The pictures themselves are really beautiful but I feel together with the museum brochure which say they are wild dogs (made by the museum staff, not the artist) they give a wrong impression because the dogs stand alone without people or other domestic animals, against the bare landscape. To the European eye they really do look like wild animals. In a book about the exhibition it was said that these dogs descent from wolves that have wandered from Egypt and Arabia, which is even greater misunderstanding because, as latest scientific evindence shows, dogs evolved in Asia and migrated to other parts of the world from there along with humans, already as domestic or at least semidomestic animals.

I personally prefer Johan Gallant's pictures of Africanis because they involve the dogs natural background, the people, village environment, other domestic animals, and the dogs look confident and more "at home" in his pictures.

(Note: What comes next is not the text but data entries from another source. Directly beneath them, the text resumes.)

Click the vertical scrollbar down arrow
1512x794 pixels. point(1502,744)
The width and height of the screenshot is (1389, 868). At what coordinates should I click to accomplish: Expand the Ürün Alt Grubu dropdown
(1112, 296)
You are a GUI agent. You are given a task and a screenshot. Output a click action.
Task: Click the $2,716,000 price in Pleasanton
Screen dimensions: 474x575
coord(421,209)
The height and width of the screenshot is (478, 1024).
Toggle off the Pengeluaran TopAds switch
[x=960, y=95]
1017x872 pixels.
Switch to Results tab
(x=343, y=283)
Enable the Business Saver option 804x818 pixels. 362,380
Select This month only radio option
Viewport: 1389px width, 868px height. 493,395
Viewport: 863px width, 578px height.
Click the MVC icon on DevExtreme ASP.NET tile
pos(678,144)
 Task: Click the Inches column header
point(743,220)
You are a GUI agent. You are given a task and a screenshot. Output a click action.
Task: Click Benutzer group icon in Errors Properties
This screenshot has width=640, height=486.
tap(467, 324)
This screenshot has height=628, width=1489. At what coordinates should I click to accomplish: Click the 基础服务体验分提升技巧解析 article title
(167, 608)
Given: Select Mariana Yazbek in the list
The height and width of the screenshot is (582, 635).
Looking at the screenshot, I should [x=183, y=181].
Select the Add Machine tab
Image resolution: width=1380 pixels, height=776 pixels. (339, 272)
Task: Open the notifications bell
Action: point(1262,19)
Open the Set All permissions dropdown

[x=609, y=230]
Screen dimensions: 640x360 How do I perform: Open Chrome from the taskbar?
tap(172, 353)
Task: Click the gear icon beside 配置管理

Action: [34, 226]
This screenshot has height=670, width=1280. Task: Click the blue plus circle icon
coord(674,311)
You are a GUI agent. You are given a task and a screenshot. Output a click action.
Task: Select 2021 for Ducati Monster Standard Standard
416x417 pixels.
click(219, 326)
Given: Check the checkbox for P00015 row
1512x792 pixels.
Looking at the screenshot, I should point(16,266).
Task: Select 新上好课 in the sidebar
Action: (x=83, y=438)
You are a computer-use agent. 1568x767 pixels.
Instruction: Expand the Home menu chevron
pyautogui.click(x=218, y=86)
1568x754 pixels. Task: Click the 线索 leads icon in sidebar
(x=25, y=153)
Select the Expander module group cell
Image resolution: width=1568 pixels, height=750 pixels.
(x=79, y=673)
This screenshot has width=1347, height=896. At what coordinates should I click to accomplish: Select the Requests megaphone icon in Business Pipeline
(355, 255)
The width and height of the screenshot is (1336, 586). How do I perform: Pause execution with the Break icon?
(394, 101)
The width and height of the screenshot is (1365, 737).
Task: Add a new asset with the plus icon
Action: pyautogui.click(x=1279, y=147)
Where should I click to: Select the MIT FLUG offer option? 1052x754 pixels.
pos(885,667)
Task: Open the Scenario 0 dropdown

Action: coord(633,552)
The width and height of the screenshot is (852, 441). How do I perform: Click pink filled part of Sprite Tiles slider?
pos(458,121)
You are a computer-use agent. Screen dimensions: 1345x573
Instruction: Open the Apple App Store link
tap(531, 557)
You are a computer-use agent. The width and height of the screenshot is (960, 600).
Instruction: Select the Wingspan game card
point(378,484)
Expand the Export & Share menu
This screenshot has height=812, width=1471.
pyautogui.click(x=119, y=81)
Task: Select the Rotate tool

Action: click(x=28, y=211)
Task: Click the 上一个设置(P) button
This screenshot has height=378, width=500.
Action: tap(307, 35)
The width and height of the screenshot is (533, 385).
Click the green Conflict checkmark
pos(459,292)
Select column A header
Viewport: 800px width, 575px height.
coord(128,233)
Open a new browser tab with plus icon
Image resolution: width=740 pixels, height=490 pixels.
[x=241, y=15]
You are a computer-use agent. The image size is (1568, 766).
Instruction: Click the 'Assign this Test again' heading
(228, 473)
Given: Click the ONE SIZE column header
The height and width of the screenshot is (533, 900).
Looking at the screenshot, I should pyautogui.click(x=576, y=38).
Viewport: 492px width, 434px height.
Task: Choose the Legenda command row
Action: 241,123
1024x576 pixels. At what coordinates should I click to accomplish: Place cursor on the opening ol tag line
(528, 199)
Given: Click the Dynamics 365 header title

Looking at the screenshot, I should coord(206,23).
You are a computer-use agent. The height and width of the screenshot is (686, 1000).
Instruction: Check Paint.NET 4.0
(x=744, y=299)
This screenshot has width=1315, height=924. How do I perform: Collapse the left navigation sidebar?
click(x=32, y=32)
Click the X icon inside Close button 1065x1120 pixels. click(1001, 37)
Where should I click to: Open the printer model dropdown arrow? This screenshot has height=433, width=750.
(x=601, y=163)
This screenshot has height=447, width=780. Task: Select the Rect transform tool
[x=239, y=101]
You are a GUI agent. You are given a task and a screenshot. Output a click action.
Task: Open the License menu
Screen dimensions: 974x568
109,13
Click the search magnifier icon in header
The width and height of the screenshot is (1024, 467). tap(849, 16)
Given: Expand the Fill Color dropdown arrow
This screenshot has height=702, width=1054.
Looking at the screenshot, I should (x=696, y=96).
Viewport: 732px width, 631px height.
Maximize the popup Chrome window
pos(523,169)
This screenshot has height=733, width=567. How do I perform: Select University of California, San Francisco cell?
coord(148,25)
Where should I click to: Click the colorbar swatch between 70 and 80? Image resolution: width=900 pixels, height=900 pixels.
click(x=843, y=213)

In Naudes pictures the dogs seem a little bit lost and scared, and tense because of the encounter with the photographer.

Rajashree Khalap said...

All true...in fact now that you point it out, the pics almost seem to celebrate the assumed "wildness" of the dogs.

However the average rural pet dog is in fact nervous of the camera, not because s/he is "wild" but because they are simply not used to being photographed or indeed stared at so much, unlike our urban pets! Even Lalee was not too comfortable with being photographed when I first adopted her, because the lens must look to her like a huge eye, which is of course a threat. In fact she almost attacked a photographer from Mid-Day newspaper when he came to photograph her and Bandra some years ago, but that was also because of the flash :-)

I've had a very tough time trying to click an INDog in profile, in a "dog book" pose. I wanted such a picture for our breed description in the site but finally had to make do with the closest suitable one. The dogs almost always want to keep their eye on the camera and keep turning around to face you when you try to sneak up from the side. I really need a second person to distract the dog so I can get the pose I want, but I am always alone on these dog-watching expeditions.